▼
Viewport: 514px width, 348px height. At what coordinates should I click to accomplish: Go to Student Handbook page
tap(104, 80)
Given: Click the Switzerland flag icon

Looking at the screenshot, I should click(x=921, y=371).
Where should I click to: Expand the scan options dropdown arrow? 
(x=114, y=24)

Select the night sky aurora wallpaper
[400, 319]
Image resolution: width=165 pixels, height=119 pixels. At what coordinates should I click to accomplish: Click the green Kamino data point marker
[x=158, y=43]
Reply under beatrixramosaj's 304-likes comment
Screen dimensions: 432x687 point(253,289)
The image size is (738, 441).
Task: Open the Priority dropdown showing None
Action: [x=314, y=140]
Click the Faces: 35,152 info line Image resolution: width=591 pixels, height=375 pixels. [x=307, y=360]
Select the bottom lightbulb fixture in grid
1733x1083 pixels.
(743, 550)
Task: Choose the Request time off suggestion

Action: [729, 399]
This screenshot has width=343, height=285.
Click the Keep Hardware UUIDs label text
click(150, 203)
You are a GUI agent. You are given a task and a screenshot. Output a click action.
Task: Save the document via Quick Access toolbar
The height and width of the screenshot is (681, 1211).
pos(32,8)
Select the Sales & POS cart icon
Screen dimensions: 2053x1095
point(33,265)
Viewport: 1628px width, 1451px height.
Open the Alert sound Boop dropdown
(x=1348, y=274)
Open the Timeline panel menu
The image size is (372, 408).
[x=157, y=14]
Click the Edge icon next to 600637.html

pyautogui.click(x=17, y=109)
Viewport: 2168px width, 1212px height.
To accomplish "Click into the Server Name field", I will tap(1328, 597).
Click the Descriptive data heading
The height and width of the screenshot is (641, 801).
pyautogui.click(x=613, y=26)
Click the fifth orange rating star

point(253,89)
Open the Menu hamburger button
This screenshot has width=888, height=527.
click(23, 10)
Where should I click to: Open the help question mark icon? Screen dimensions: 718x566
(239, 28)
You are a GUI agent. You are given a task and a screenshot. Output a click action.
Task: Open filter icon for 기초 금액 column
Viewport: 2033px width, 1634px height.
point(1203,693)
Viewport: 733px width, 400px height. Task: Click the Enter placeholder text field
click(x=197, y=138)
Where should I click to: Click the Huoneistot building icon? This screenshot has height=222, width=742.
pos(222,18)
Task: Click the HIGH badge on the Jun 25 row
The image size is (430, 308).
▲
§ **DIRECTION**
Retype the items starting at the line that contains "Viewport: 2168px width, 1212px height." and ending after the line that contains "point(253,89)", with both of those lines included.

§ **THE RESPONSE**
Viewport: 2168px width, 1212px height.
To accomplish "Click into the Server Name field", I will tap(1328, 597).
Click the Descriptive data heading
The height and width of the screenshot is (641, 801).
pyautogui.click(x=613, y=26)
Click the fifth orange rating star

point(253,89)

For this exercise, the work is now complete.